VWheute: An welcher Stelle können Sie konkret besser arbeiten durch den KI-Einsatz?
Frank Feist: Unter anderem beim manuellen Einstieg in den Beleg: Wenn wir den geprüften Beleg erhalten, hat KIM für uns bereits Auffälligkeiten markiert, Schlagworte herausgestellt und angebotene oder abgerechnete Positionen anhand der Bilder plausibilisiert. Sie erkennt auch sehr zuverlässig Dopplungen in Bildern, an die wir Menschen dann keine Gedanken mehr verschwenden müssen. Die ganz alltägliche Arbeit der Handwerksexperten wird zunehmend unterstützt und beschleunigt. Das eröffnet uns die Möglichkeit, unseren Fokus mehr auf die menschliche Arbeit – die Abstimmung mit dem Belegaussteller – legen zu können.
VWheute: Wie wichtig ist der Einsatz von KI für Versicherer?
Frank Feist: Sehr wichtig! KI kann helfen, den vermeintlichen Trade-off zwischen Kundenzufriedenheit, Effektivität und Effizienz in der Schadenabwicklung aufzulösen. Warum? Endkunden sind in nahezu allen Prozessen an eine digitale, schnelle, transparente und unkomplizierte Abwicklung gewöhnt. Durch Einsatz von KI kann dieser Erwartung im Schadenprozess an unterschiedlichen Stellen besser entsprochen werden. Der Versicherer erreicht dadurch eine optimale und nachhaltige Wettbewerbsdifferenzierung.
Darüber hinaus verbessert KI im Rahmen der Belegprüfung die Identifikation von Einsparpotenzialen und senkt den Aufwand in der Schadenregulierung – sei es durch automatisierte Angebote für die Fiktive Abrechnung von Schäden oder die regelbasierte Interaktion mit Sachverständigen oder anderen Dienstleistungspartnern.
VWheute: Wie schlägt sich das deutsche Schadenmanagement aktuell eigentlich im internationalen Vergleich?
Frank Feist: Mit statistischen Werten kann ich hier bisher nicht dienen. Aber natürlich stehe ich im persönlichen Austausch mit vielen ausländischen Branchenkollegen. Mein genereller Eindruck ist, dass wir in Deutschland mehr mit Berührungsängsten gegenüber neuen Technologien zu tun haben, als unsere internationalen Mitstreiter.
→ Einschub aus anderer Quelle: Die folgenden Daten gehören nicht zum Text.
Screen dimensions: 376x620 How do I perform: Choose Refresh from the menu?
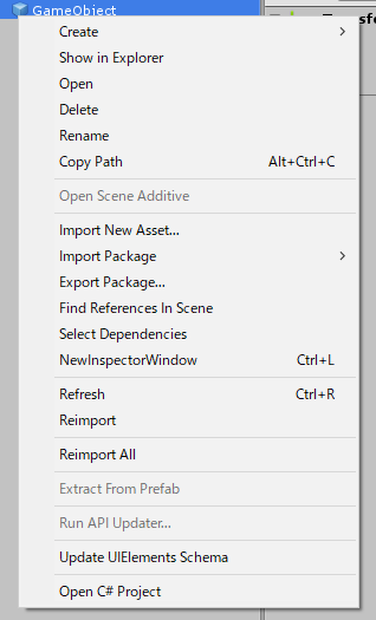point(205,394)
Außerdem kommt das Klischee des deutschen Dranges nach Perfektion nicht von ungefähr: Während man sich im Ausland über die 90 Prozent freut, die nun durch Einsatz neuer Technologien viel besser funktionieren, ärgern sich die Deutschen über die 10 Prozent, die noch nicht rund laufen.
VWheute: Wie groß ist der Anteil, den KIM heute bereits im Schadenmanagement von Gebäudeschäden innehat und wo geht die Reise noch hin?
Frank Feist: Oh, der Einsatz von KI bei Gebäudeschäden ist sicher noch ausbaufähig. Ich freue mich riesig auf die Ergebnisse der Entwicklungen, an welchen PropertyExpert derzeit mit Hochdruck arbeitet. Besonders bei Kleinschäden, die etwa 40 bis 50 Prozent aller Vorgänge ausmachen, ist die Vollautomatisierung eine durchaus realistische Zukunftsperspektive: Den Schaden online einreichen und schon ein paar Stunden später das Geld erhalten, wie es in der Kfz-Branche heute schon möglich ist. Dort werden wir sicher bald hinkommen.
Auch bei komplexeren Fällen könnte dem Kunden unmittelbar nach Schadenmeldung auf Basis der vorliegenden Informationen vollautomatisch der passende Dienstleister für die Behebung des Schadens empfohlen werden – mit einer deutlichen Steigerung der Steuerungsquote als logische und für den Versicherer ökonomisch attraktive Konsequenz!